Perspectives

Attentat-suicide de Manchester : le gouvernement britannique déploie l’armée

Mardi soir, le niveau d’alerte terroriste en Grande-Bretagne a été porté à « critique », son niveau le plus élevé. La Première ministre Theresa May a déclaré que de nouvelles attaques pourraient être imminentes à la suite de l’attentat-suicide lundi soir lors d’un concert d’Ariana Grande à la Manchester Arena.

Jusqu’à 5000 militaires sont déployés pour patrouiller dans les endroits clés. May a déclenché l’Operation Temperer, conçue en secret en 2015 sous le Premier ministre David Cameron lorsque May était ministre de l’Intérieur. Le dispositif fut par la suite divulgué à la presse.

Les élections générales du 8 juin se dérouleront maintenant sous la menace des armes.

L’attentat de Manchester est un crime horrible. Le poseur de bombe, Salman Ramadan Abedi, âgé de 22 ans, a chargé sa bombe de clous, d’écrous et de boulons pour infliger le carnage maximal sur ses victimes, tuant 22 personnes et en blessant près de 120 d’autres, certains gravement. Le fait que Grande ait un public principalement jeune a entraîné la mort de 12 enfants parmi les victimes, dont le plus jeune nommé jusqu’à présent, Saffie Rose Roussos, qui n’avait que huit ans.

Mais le chagrin et la colère engendrés par cet acte barbare rendent d’autant plus nécessaire de garder l’esprit critique face aux actions sans précédent engagées par le gouvernement. Comme tant de fois avant, ce dernier attentat terroriste sert à mettre en avant un programme politique de droite, ce qui soulève des questions quant au degré d’information préalable et même d’implication active de l’État.
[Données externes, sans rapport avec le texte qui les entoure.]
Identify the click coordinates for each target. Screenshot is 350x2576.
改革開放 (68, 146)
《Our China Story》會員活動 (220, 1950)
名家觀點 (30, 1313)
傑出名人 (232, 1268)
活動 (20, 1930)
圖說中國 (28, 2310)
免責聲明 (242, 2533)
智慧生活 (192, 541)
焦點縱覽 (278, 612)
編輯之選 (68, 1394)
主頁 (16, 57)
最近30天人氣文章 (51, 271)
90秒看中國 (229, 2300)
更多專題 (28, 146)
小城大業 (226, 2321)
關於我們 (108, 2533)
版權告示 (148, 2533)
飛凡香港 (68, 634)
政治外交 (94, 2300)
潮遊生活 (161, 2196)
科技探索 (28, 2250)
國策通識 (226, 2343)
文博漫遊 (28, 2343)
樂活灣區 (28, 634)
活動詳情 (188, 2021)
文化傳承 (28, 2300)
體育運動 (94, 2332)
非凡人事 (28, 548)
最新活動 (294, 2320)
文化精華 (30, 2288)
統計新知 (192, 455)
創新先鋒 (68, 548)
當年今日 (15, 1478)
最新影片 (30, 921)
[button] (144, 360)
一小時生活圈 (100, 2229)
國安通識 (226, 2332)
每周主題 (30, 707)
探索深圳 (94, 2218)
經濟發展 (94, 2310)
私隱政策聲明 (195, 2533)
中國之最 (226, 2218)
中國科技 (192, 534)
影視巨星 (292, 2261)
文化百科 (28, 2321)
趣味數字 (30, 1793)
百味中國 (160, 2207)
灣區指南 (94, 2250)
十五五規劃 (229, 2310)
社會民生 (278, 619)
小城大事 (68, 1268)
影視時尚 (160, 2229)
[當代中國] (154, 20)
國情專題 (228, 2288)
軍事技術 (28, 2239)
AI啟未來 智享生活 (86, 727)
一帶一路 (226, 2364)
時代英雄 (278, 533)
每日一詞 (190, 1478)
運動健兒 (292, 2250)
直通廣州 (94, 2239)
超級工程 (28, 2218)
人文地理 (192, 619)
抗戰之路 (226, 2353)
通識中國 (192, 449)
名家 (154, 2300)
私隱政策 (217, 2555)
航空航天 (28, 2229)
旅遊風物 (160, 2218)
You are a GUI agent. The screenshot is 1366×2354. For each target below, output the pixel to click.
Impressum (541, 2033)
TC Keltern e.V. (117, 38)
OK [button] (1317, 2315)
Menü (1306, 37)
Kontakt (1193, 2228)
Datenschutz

Le nom d’Abedi a été rendu public mardi après-midi après des descentes de policiers armés, des évacuations et une explosion contrôlée dans son quartier de Fallowfield au sud de Manchester. Il a déjà été confirmé qu’il était connu des services de sécurité mais n’était pas censé être considéré comme une menace.

Ce type de réponse évasive, destiné à expliquer pourquoi rien n’aurait pu être fait pour empêcher la tragédie, n’a aucune crédibilité. La même excuse a été prodiguée dans de nombreux incidents précédents – dont le plus infâme était les attaques islamistes de novembre 2015 sur la salle de concert du Bataclan et d’autres sites à travers Paris qui ont tué 130 personnes. Par la suite, la presse a révélé des liens entre les terroristes de Paris et les auteurs des attentats-suicides de mars 2016 contre l’aéroport et le métro de Bruxelles, et le fait que ces auteurs étaient bien connus des services de sécurité.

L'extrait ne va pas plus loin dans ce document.